----- Entries provided -----

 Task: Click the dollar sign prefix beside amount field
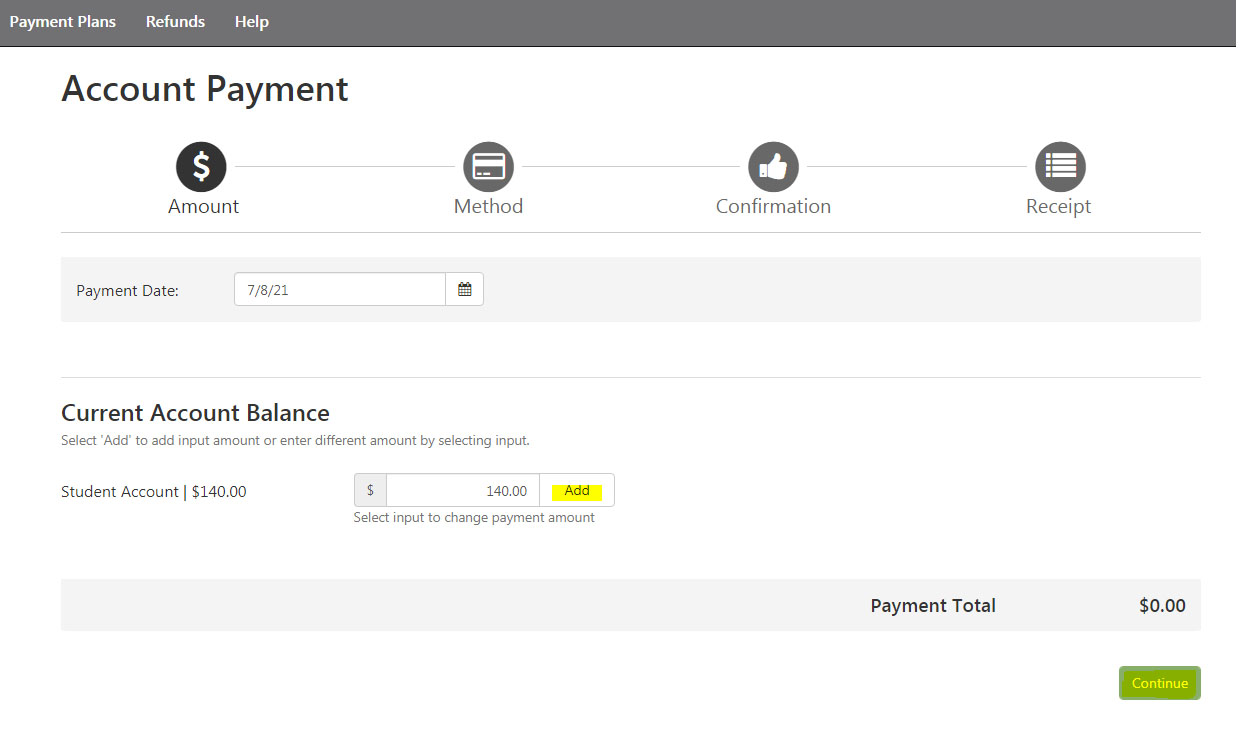[x=370, y=491]
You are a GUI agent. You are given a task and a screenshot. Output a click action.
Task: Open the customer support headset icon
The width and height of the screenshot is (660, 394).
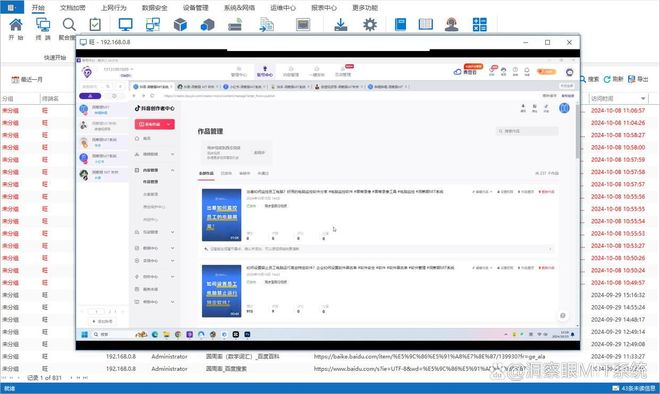[x=452, y=25]
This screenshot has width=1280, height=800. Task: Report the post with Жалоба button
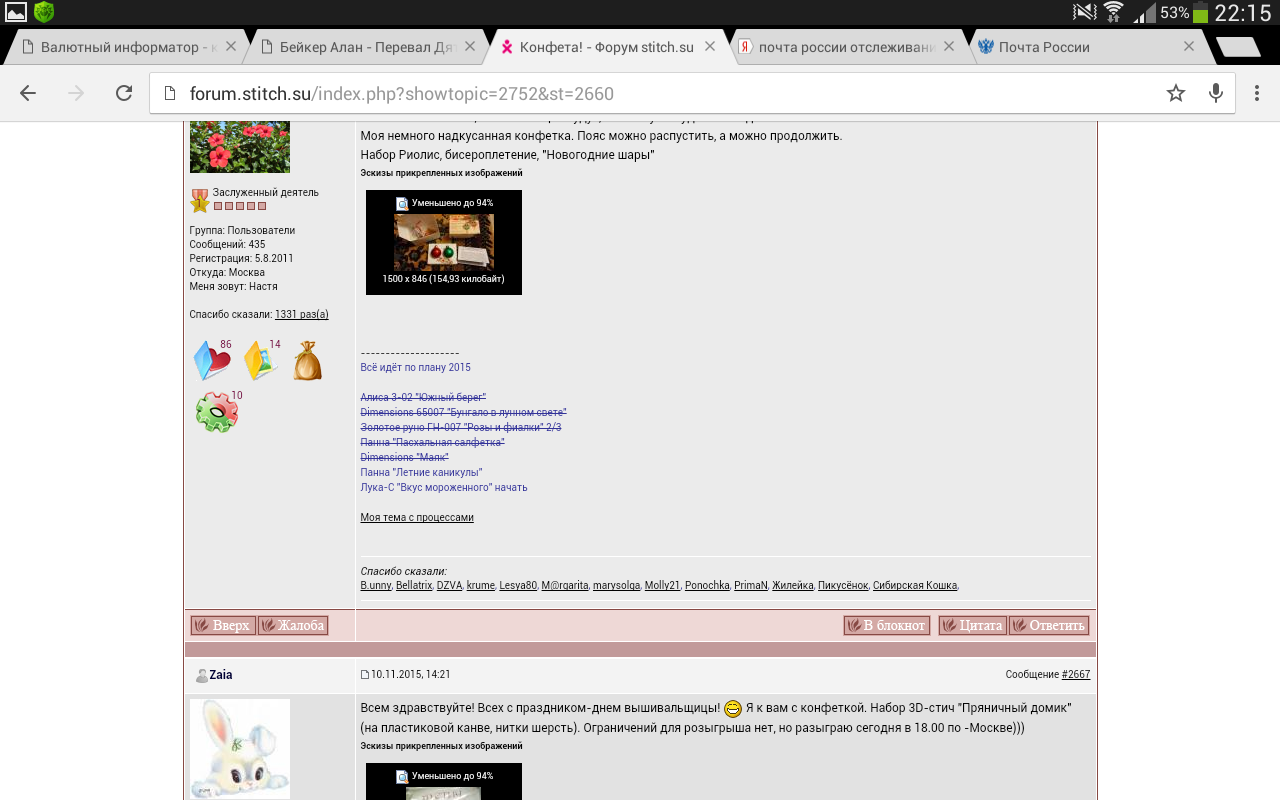(293, 626)
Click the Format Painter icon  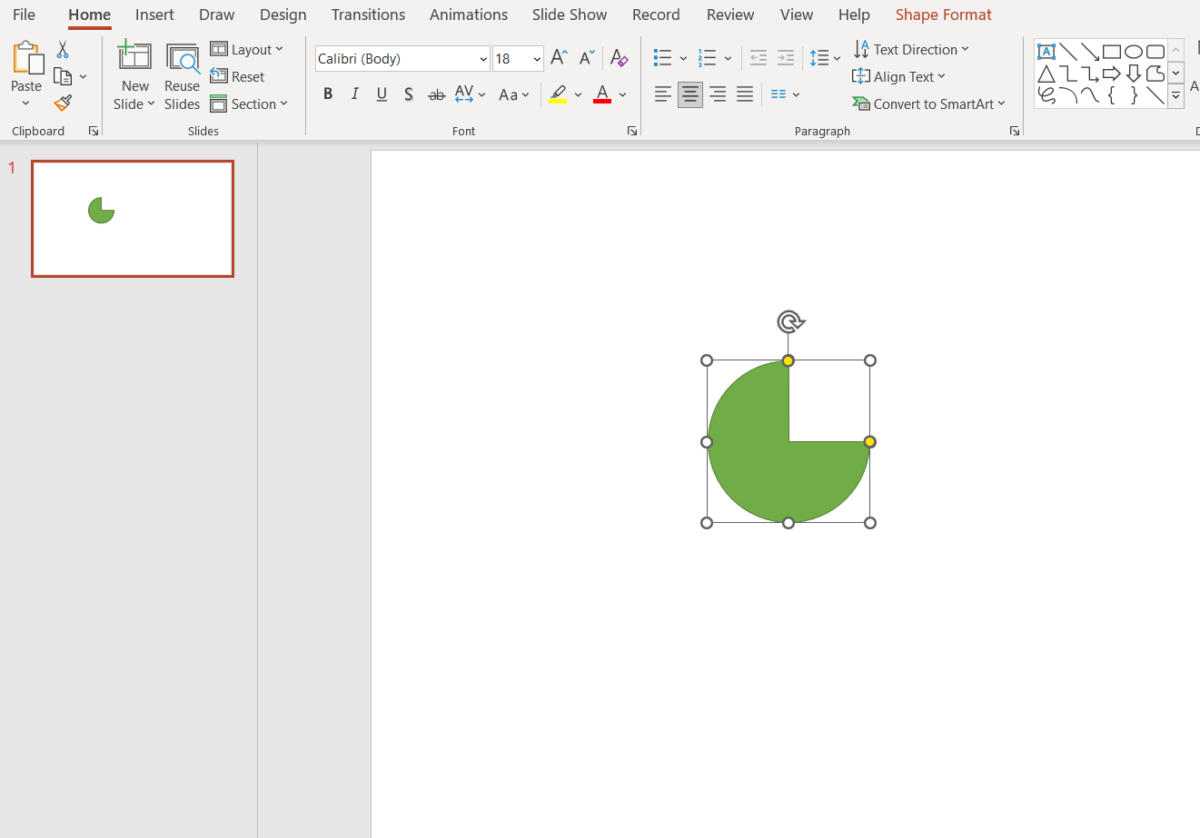[x=62, y=103]
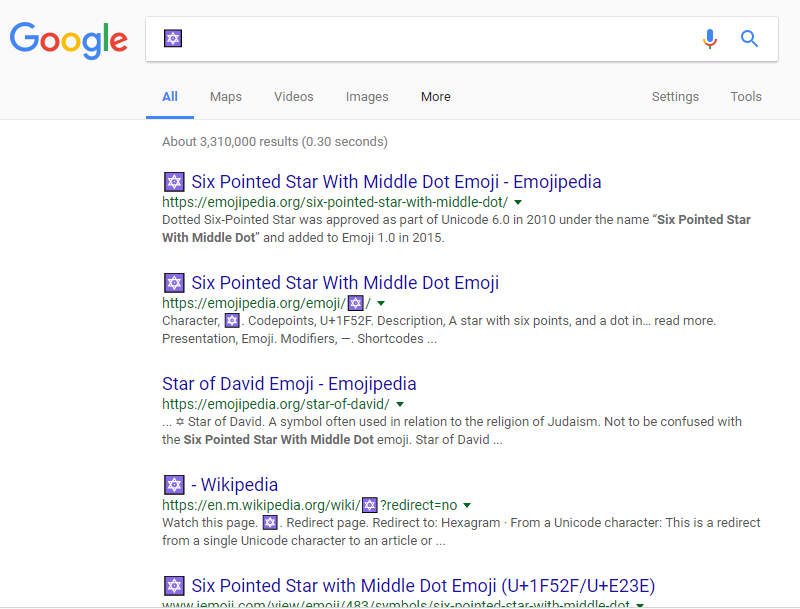Viewport: 800px width, 609px height.
Task: Click the second 'Six Pointed Star With Middle Dot Emoji' result
Action: pos(344,283)
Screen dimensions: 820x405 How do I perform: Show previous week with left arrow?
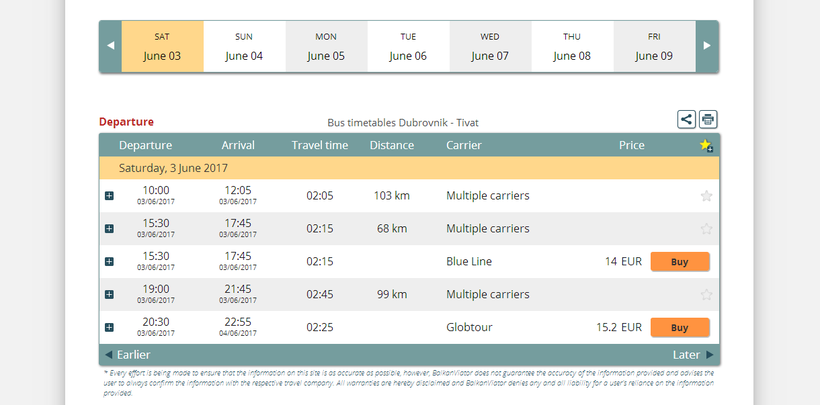tap(110, 46)
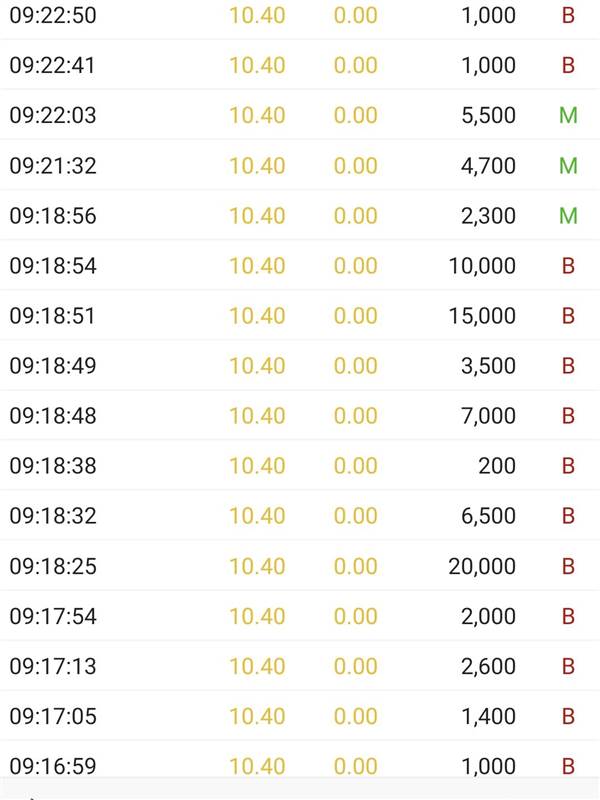Click the 0.00 change at 09:18:54
600x800 pixels.
coord(356,266)
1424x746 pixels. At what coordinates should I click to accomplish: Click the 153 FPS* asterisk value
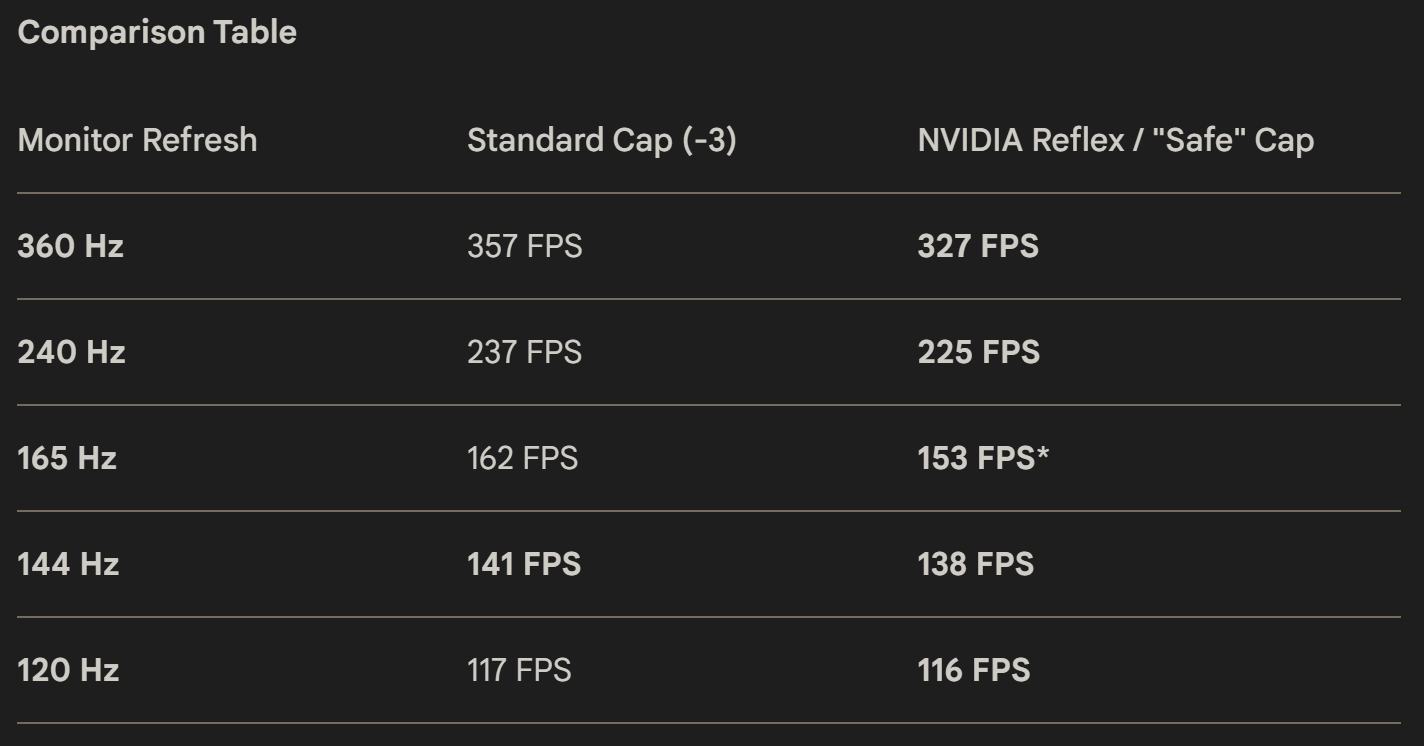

-----

> [Exercise]: Pick out every line of the data that contains the word "screenshot", treating uppercase and lowercase as different.

> [Full response]:
You are a GUI agent. You are given a task and a screenshot. Output a click action.
The width and height of the screenshot is (660, 394).
This screenshot has width=1280, height=800. Task: Report the post with Жалоба button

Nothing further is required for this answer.